There are three PDA clubs in New Jersey, including PDA-Shore in Ocean County and PDA-North, which plays in the Piscataway area. Being on the PDA-Hibernians does not mean instant academy status for players this year, as PDA-North is the only one of the three clubs considered an academy.

There is a major “however” to this. Since all three clubs are under the PDA name, each can share players with another. Therefore, if PDA North needs a player, and Donigan feels he has one at that age level who is worthy, he can share him with North and give the player a true academy experience. Conversely, North can send an academy player to the Hibos if needed.

“It’s a very easy pathway for our kids to get to the ultimate level,” Donigan said. “Everybody wants to get to academy level. Right now any of my kids within PDA Hibernian can guest play and have opportunities to go and train up there. It’s almost like a feeder system in place. And I don’t want to get ahead of myself, but I’m hopeful at some point our PDA-Hibernians get academy status.”

PDA-Hibernians has a good foundation to build from thanks to its technical director, whose duties are to oversee the training schedule, identify academy-quality players, set the soccer curriculum and hire the staff. As head coach at New Jersey’s state university, Donigan’s name itself should draw quality talent among kids who want to impress a Big Ten coach.

DeAngelo, who has coached youth soccer for 19 years, added, “When people ask, ‘Who is the guy running the show, how’s he gonna help my kid play soccer?’ the answer is a good one. He’s the coach at Rutgers, he can give your family some direction, he knows the ins and outs, he can get guest speakers, bring in the right people, talk to families who have questions about getting to the next level.”

Knowing the ins and outs is probably the most important detail. There are plenty of less-experienced folks starting what they think is an academy program without having any true knowledge of what it entails. That often leads to disaster.

And then there’s Donigan, who provides a direct link to the glory days of Mercer County soccer and has spent a lifetime involved with, or observing, every level of the sport. He understands not every family can afford academy soccer but is willing to work with them if that’s the direction they want to go. He has also built some of the best connections a coach can have nationally and within the state. His right-hand man is Director of Coaching Paul Tanimae, a coach with the former PDA-South.

“I’m well connected with a lot of local guys who are very reputable coaches and trainers that have been very successful for a long period of time, and I certainly aim to get those individuals involved in the club,” said Donigan, who was still recruiting his staff in mid-July. “I don’t want to bring in just anybody just to have more kids and more numbers, I want to bring in the right people and build this thing from the bottom up through its core.

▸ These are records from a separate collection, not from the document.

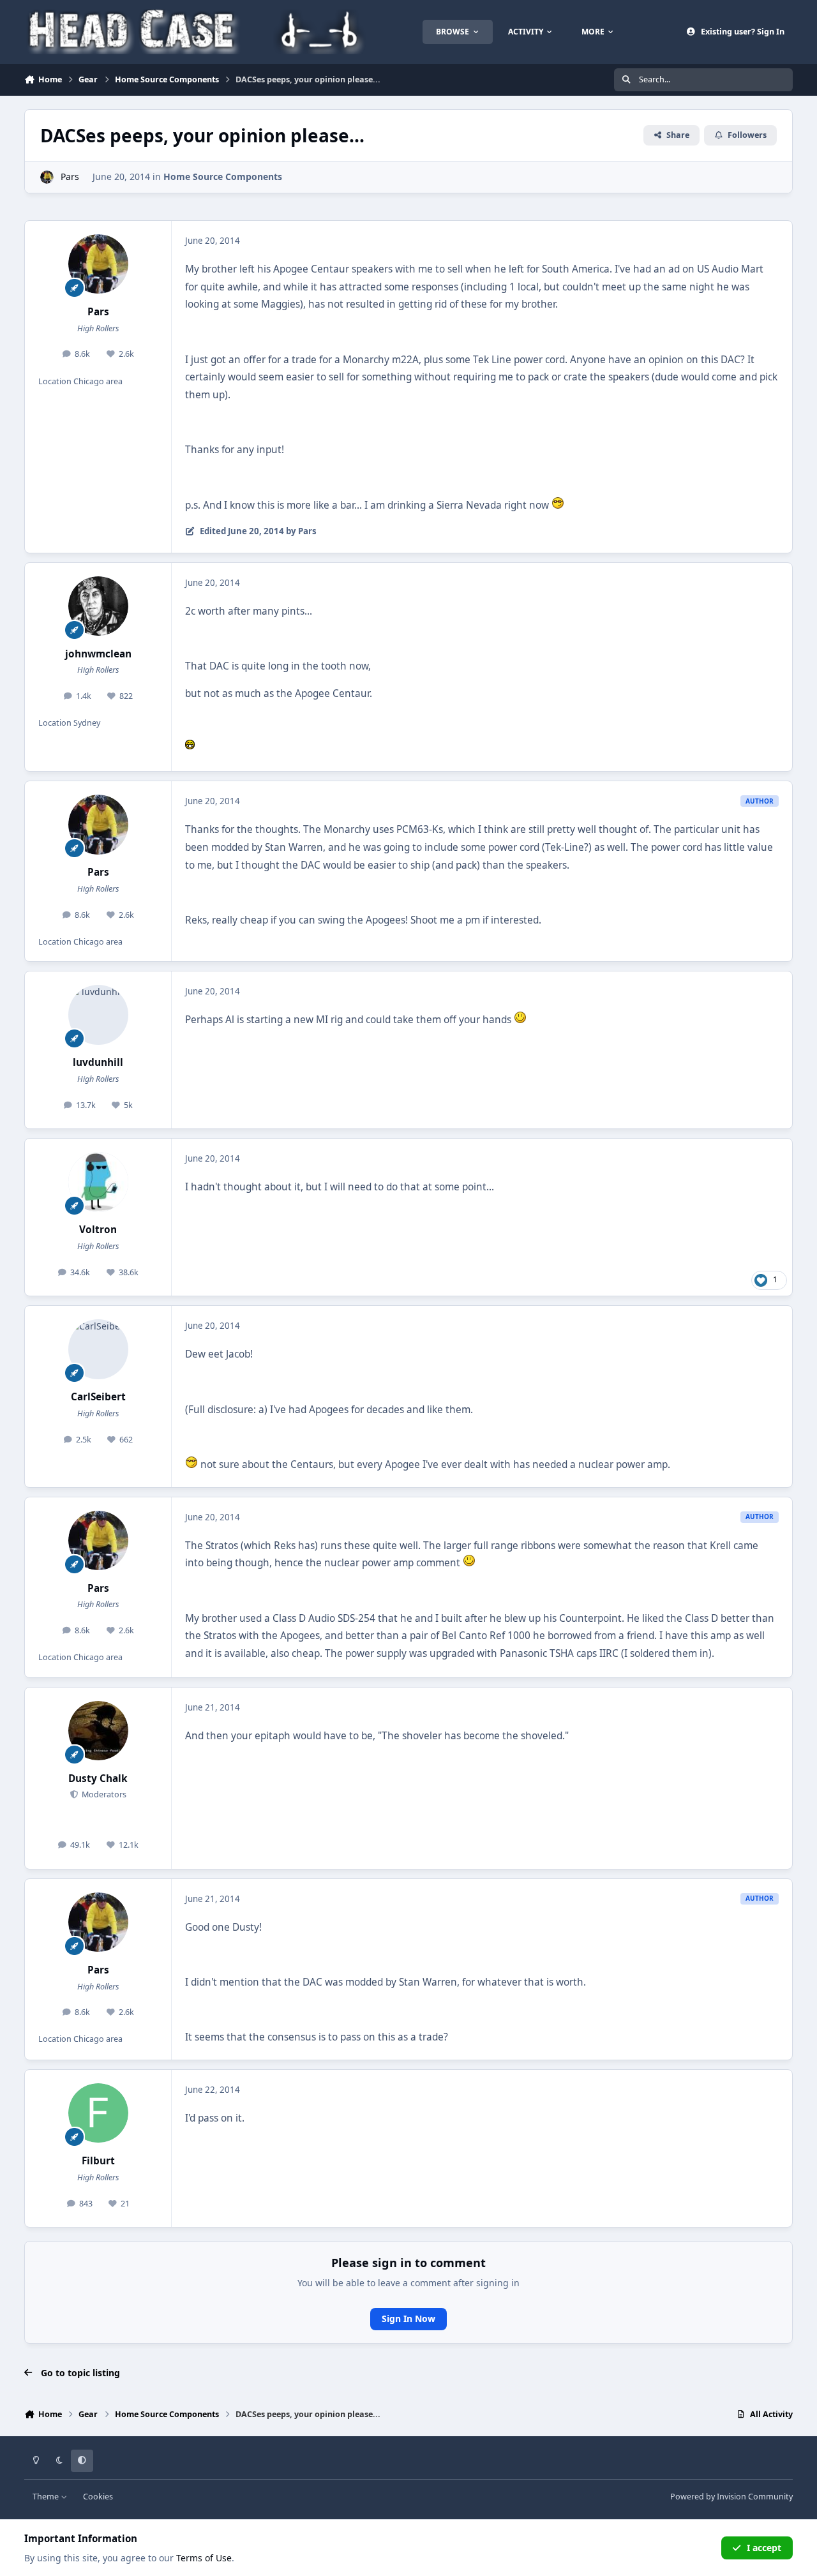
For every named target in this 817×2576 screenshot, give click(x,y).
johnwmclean (98, 654)
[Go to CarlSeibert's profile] (98, 1349)
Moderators (103, 1794)
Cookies (98, 2496)
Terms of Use (204, 2558)
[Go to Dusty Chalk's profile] (98, 1731)
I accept (764, 2548)
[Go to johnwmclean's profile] (98, 606)
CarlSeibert (98, 1397)
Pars (70, 176)
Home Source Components (222, 176)
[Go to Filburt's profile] (98, 2113)
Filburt (98, 2161)
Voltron (98, 1229)
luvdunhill (98, 1062)
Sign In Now (408, 2318)
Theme (47, 2496)
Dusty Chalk (98, 1778)
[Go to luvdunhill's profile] (98, 1015)
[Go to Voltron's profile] (98, 1182)
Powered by (731, 2496)
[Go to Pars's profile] (47, 177)
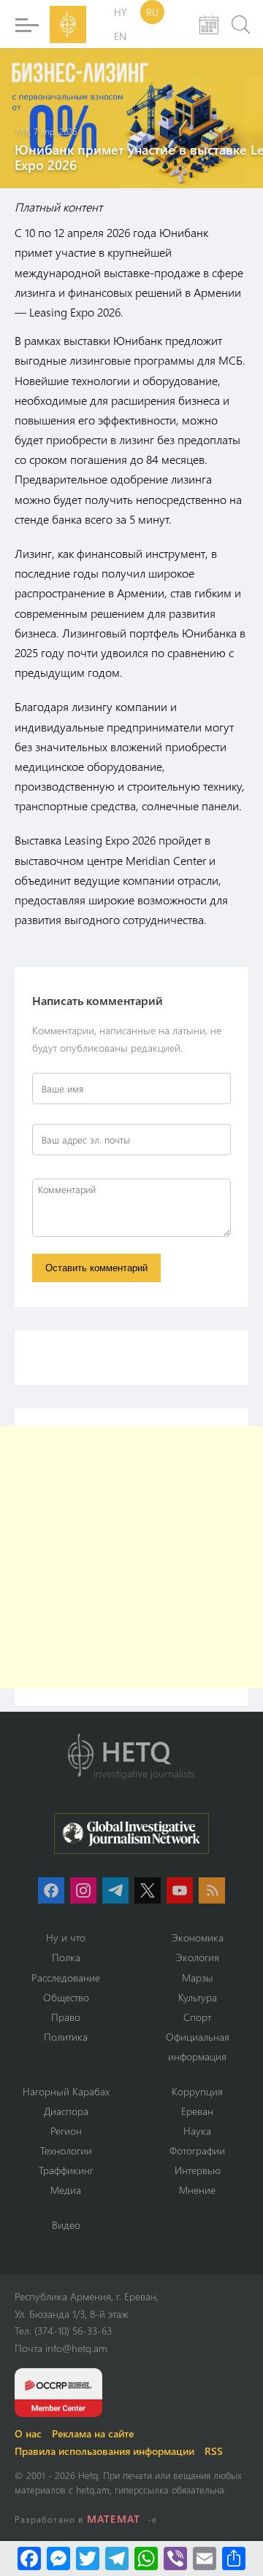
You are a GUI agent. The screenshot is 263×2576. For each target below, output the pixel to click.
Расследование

We’ve got to focus on some of the younger teams for sure so we have something for years to come.”

It is a move that had to be made in a county like Mercer, which was one of the nation’s largest youth soccer hotbeds from the 1960s through the 1980s.

“Not every kid wants to be an academy player but they should have the opportunity here in Mercer to go from rec to travel to academy,” DeAngelo said. “With what we’re doing now, a player can go from a rec league in Hamilton to travel at the Hibos and if you want to go to the next level, you’re doing that internally. You’re not going out of the area. I see that as being a positive growth in Mercer County. This is the most exciting thing I’ve seen in my time at the Hibos.”

There will obviously be financial and recruiting awards for Donigan if all goes well. But he is adamant that his main purpose is to provide a high-level program for his own sons, as well as the rest of Mercer County.

“I’m gonna do what I do to provide quality training and coaching with good people surrounding me,” Donigan said. “Hopefully people find the value and the benefit of it for their kids.”